## Data:
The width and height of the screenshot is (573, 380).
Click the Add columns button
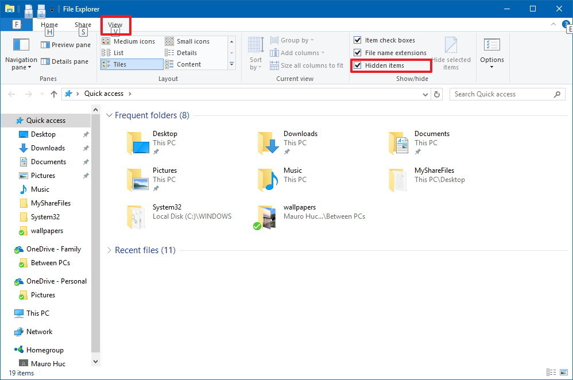[x=297, y=52]
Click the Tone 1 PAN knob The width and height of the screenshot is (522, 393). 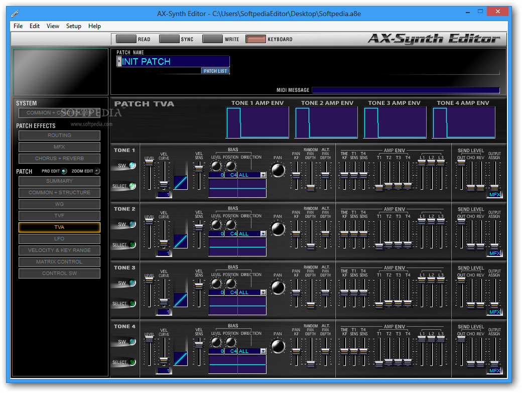coord(278,170)
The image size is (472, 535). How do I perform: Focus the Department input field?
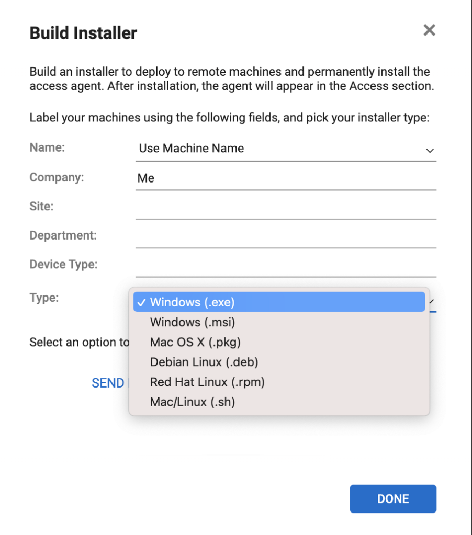point(286,236)
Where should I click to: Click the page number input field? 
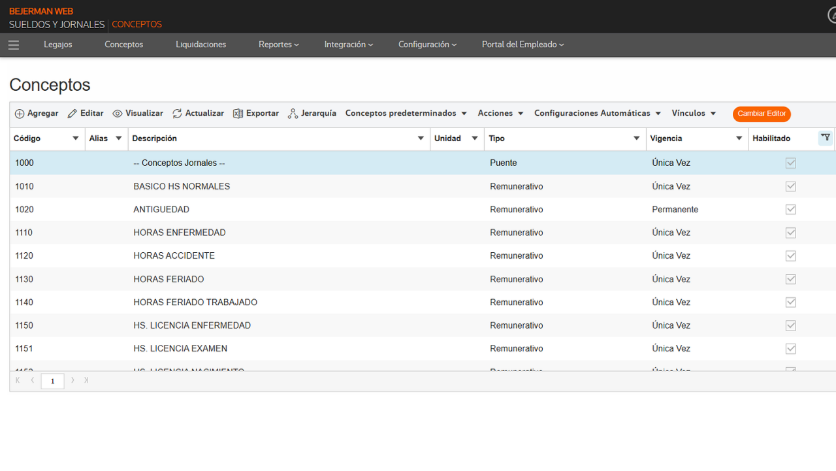[x=53, y=381]
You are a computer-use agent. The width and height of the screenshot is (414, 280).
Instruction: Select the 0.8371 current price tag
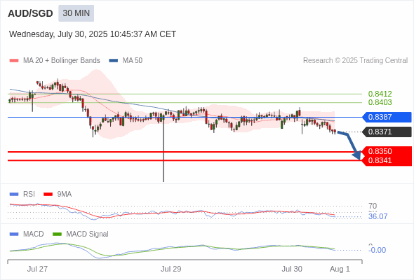tap(387, 132)
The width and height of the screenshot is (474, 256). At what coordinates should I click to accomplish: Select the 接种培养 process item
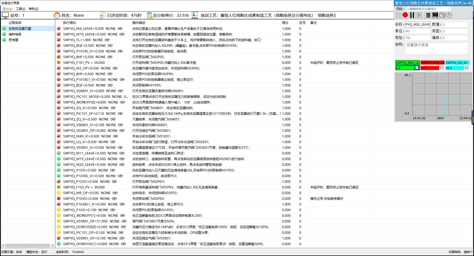[x=15, y=34]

## Task brief:
Could you write out again, exactly, the lines from the line containing "Instruction: Select the" through the last line of the records above? Leave out the pictures.

## Reply:
Instruction: Select the 0.8371 current price tag
tap(387, 132)
The width and height of the screenshot is (474, 256). At what coordinates should I click to accomplish: Select the 接种培养 process item
[x=15, y=34]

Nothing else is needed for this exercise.